→ REQUIREMENT: Update the material starting with the line that contains "Where should I click to: Click the certificate" and going on through the line that contains "click(187, 69)": give those lines again with "heart badge" changed to "like badge" and everything else left as it is.

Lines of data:
§

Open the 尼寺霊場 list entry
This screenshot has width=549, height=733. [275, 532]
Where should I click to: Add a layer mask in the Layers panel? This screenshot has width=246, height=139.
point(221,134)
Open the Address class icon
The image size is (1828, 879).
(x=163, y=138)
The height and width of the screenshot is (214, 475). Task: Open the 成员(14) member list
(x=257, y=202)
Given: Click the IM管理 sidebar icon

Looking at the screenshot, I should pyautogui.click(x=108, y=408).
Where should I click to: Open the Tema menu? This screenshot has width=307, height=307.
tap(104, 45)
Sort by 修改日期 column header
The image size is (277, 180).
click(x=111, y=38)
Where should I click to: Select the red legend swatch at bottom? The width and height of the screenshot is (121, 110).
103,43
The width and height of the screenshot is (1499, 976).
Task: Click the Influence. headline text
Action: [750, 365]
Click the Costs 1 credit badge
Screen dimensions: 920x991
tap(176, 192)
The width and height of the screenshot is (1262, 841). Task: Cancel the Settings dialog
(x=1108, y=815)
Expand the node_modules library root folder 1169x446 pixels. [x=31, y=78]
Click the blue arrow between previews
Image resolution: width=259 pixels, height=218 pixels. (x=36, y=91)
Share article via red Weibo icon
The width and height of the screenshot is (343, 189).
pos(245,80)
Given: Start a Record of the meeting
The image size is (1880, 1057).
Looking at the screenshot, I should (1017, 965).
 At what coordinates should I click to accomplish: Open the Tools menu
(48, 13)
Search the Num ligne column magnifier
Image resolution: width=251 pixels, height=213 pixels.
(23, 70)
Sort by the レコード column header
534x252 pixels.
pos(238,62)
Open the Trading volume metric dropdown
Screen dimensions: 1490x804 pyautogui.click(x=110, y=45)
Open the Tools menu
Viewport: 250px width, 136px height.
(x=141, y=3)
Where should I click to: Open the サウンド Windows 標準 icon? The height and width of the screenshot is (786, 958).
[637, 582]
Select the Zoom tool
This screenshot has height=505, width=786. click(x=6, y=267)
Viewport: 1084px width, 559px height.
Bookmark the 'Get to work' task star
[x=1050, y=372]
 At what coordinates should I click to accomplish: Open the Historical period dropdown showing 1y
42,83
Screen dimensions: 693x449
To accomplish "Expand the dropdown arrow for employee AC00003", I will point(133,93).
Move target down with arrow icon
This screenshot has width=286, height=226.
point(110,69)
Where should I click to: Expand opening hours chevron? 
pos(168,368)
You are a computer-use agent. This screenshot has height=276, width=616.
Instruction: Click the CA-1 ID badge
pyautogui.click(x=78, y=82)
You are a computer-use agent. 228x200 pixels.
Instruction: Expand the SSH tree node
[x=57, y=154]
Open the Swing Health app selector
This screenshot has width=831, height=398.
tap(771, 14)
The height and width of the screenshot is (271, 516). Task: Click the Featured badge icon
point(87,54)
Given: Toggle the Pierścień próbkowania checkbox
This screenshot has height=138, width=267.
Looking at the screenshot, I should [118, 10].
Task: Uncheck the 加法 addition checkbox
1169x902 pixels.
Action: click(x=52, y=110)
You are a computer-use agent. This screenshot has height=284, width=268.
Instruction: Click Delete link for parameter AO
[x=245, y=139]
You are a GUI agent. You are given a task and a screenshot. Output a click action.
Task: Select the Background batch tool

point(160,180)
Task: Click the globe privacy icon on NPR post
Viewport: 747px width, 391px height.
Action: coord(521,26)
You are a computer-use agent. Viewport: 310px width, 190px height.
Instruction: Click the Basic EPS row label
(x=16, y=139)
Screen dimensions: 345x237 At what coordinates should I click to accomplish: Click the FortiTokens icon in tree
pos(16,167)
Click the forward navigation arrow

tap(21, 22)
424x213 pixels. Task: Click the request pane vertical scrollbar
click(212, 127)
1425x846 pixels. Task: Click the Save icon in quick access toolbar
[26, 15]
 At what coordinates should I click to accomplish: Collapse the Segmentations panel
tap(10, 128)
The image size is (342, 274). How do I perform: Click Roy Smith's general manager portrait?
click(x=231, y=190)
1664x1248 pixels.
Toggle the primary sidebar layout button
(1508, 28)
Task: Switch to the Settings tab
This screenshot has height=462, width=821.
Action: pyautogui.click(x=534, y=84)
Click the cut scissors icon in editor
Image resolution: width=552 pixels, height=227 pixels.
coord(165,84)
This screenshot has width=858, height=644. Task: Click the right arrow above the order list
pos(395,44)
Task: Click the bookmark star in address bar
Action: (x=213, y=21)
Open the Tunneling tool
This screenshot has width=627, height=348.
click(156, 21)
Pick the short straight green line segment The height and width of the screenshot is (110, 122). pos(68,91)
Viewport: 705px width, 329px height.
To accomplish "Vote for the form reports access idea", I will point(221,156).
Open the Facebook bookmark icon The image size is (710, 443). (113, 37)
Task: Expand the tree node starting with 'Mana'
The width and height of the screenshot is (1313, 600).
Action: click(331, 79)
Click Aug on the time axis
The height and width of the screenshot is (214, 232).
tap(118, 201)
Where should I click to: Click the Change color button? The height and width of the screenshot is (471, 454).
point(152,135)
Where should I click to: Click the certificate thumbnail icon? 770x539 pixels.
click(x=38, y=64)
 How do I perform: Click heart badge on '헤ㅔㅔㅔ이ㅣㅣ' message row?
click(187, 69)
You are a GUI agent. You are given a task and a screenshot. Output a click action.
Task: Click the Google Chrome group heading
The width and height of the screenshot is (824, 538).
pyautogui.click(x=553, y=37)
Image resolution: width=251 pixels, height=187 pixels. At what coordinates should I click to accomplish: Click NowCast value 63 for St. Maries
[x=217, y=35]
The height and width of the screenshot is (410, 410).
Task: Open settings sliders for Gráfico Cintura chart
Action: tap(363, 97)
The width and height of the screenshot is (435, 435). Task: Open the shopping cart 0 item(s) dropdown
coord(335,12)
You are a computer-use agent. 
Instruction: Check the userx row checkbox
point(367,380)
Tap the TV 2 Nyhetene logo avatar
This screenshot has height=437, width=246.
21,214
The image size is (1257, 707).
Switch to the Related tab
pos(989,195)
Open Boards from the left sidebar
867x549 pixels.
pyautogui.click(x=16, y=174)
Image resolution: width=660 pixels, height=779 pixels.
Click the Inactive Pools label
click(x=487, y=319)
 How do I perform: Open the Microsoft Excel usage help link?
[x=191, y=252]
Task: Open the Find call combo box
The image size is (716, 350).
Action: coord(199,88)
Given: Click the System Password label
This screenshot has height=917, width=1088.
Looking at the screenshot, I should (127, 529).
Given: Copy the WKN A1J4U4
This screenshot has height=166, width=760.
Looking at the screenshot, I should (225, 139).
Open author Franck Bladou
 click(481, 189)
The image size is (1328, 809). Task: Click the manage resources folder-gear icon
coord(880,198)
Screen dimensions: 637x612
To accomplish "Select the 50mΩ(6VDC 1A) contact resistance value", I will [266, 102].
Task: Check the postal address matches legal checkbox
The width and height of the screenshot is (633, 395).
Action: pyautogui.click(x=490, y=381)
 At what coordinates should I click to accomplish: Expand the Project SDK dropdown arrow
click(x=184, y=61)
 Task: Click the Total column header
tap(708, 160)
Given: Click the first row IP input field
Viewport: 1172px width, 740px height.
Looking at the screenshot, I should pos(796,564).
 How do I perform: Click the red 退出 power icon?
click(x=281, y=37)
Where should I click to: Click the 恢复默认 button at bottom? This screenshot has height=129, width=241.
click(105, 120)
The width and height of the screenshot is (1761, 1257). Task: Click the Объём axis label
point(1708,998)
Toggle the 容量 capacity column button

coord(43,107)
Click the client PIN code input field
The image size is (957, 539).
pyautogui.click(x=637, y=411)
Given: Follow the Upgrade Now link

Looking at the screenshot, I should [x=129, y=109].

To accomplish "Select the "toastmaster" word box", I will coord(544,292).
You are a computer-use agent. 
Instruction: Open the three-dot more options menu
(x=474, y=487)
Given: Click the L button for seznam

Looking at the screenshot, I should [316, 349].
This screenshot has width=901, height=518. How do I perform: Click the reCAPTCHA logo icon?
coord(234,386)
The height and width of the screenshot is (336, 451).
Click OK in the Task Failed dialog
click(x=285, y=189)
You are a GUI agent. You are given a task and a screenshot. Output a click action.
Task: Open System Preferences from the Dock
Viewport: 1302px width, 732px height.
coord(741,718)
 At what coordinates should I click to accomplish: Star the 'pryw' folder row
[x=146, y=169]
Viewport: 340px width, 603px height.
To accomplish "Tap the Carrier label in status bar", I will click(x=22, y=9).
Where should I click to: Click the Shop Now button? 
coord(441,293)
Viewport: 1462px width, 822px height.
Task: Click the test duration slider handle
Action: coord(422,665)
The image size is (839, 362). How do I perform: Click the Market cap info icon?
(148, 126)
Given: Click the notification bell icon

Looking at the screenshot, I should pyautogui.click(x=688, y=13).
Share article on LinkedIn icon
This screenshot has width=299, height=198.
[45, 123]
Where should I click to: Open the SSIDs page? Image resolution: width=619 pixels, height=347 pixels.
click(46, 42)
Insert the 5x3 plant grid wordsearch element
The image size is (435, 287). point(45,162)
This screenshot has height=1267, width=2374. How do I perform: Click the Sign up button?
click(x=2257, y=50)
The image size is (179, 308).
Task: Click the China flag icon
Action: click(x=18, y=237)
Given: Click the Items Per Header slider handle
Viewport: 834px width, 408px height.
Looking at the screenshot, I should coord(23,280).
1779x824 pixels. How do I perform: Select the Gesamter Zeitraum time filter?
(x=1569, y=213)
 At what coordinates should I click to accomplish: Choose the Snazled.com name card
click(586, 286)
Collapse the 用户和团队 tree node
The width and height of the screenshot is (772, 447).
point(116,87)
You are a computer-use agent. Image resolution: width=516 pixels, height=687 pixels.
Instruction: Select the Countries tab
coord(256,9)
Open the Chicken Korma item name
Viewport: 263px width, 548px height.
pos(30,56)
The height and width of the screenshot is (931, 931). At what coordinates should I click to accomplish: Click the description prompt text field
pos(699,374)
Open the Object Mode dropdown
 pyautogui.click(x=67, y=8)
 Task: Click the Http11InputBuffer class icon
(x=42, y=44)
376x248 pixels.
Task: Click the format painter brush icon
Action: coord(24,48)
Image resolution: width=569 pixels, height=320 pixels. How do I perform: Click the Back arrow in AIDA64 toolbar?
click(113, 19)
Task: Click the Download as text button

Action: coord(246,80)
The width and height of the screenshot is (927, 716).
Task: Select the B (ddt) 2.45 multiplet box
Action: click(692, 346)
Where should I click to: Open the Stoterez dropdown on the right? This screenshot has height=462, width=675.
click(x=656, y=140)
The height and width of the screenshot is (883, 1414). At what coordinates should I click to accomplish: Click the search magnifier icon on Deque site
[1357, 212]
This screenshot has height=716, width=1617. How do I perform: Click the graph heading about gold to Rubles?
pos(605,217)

§

→ FINAL ANSWER:
Where should I click to: Click the certificate thumbnail icon? 770x539 pixels.
click(x=38, y=64)
 How do I perform: Click like badge on '헤ㅔㅔㅔ이ㅣㅣ' message row?
click(187, 69)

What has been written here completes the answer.